Just as God’s giving breathes life into his creation, so our giving enables fresh life elsewhere. In the same way that God’s giving expresses His love for us, so our giving allows us to express love and compassion in turn.
Our giving to the church does two things - it pays the bills (heating lighting, insurance, human resources and so on and it must), but it also allows us to respond to God’s invitation to participate in His work in the world, His mission, and in doing so, lets us be caught up with Him in his giving of new life - God works through us, both as individuals and as churches.
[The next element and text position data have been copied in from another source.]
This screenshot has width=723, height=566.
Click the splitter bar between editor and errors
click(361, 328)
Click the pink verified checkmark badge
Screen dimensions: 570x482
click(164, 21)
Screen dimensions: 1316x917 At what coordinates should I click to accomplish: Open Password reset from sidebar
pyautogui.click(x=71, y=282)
A letter was pushed through the vicarage door : ‘Dear Vicar, I'm sorry I can't put more money on the plate, but my dad hasn’t increased my pocket money for ages. Could you please preach a sermon about that? Love, Claire. Age 10’
We are called to give generously of what we have - not of what we might have - in response to what we have received from God.
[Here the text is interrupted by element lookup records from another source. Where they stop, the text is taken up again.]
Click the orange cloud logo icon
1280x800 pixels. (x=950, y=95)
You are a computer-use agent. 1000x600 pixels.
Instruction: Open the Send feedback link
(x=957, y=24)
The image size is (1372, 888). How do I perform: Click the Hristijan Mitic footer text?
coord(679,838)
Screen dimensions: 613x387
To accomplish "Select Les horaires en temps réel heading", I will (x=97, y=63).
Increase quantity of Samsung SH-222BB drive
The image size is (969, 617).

And so we are called to give regularly, and to give generously. Proportionate giving enables us to assess our generosity - it is a ‘yardstick’ or measure, rather than law. As Anne reminded some of us last week - the Church of England suggests that we should give 5% of our disposable income, and as I said - Scripture calls us to tithe - to give a tenth of what we have. Either way, if our yardstick shows that our giving is just one or two per cent of our income, it is difficult to believe we are being truly generous. St Paul understood this, and he encouraged the Corinthian Christians, in his second letter, to understand it too:
The point is this: the one who sows sparingly will also reap sparingly, and the one who sows bountifully will also reap bountifully. Each of you must give as you have made up your mind, not reluctantly or under compulsion, for God loves a cheerful giver. And God is able to provide you with every blessing in abundance, so that by always having enough of everything, you may share abundantly in every good work…. He who supplies seed to the sower and bread for food will supply and multiply your seed for sowing and increase the harvest of your righteousness. You will be enriched in every way for your great generosity, which will produce thanksgiving to God through us; for the rendering of this ministry not only supplies the needs of the saints but also overflows with many thanksgivings to God…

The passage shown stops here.